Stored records
##########
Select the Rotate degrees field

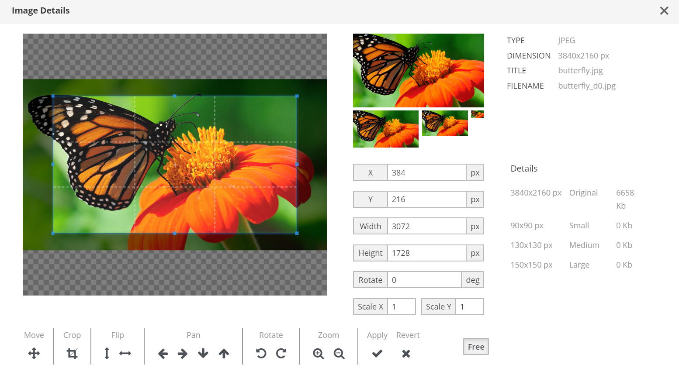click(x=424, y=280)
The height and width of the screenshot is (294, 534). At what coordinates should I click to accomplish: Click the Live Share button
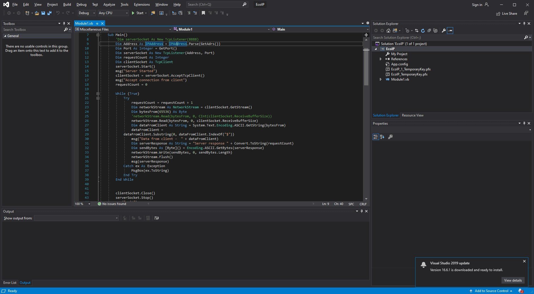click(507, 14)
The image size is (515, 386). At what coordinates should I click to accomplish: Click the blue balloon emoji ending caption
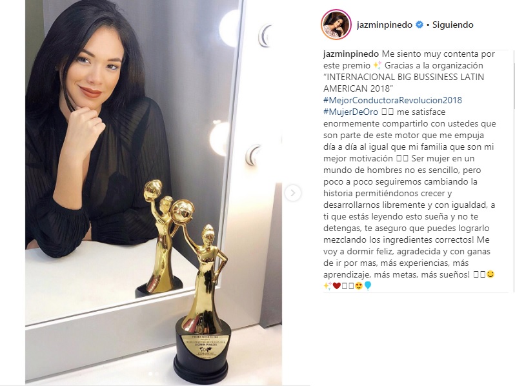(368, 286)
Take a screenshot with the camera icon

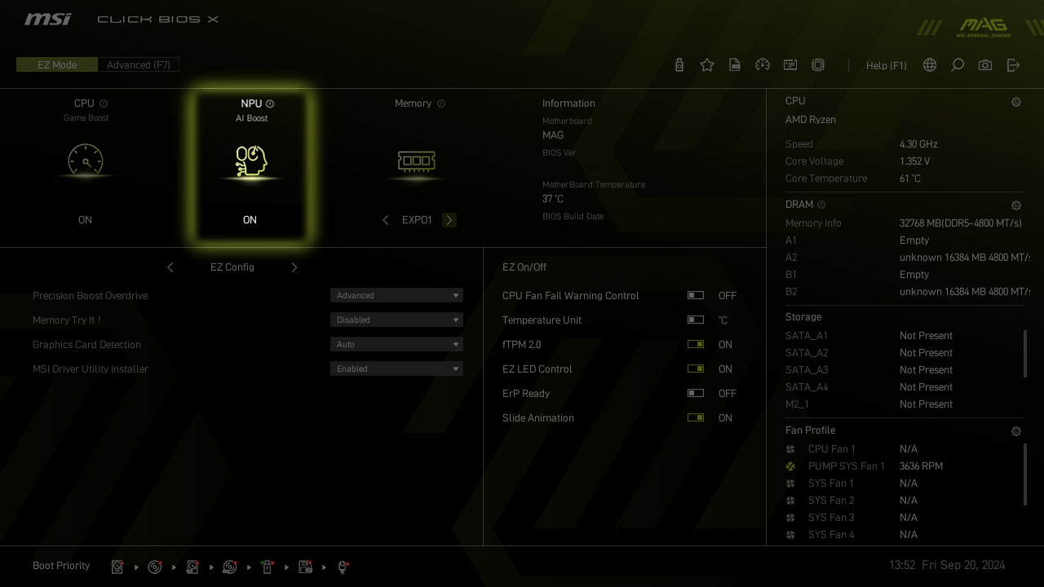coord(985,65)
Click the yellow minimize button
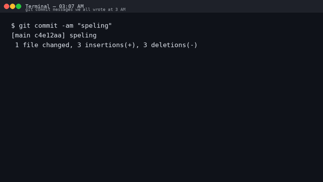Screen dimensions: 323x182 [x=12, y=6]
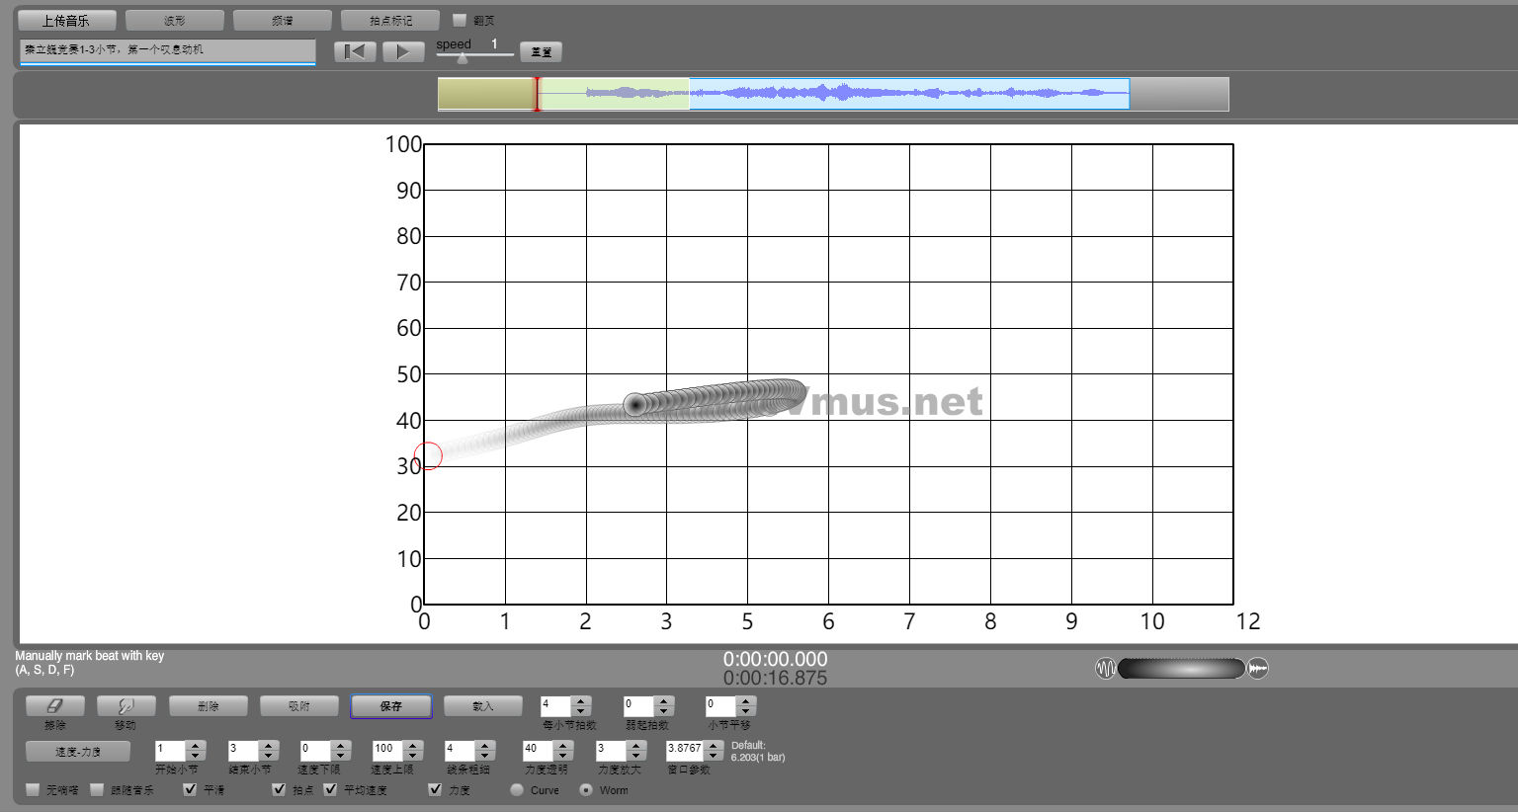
##########
● **WHAT TO PRODUCE**: The job is to copy all the records precisely while omitting any picture.

● **RESULT OF THE EXERCISE**:
Select the Rotate degrees field

click(x=424, y=280)
The height and width of the screenshot is (294, 534). At what coordinates should I click to accomplish: Click the Live Share button
click(507, 14)
The image size is (515, 386). At what coordinates should I click to accomplish: Click the blue balloon emoji ending caption
(368, 286)
Take a screenshot with the camera icon

coord(985,65)
Click the yellow minimize button
Screen dimensions: 323x182 [x=12, y=6]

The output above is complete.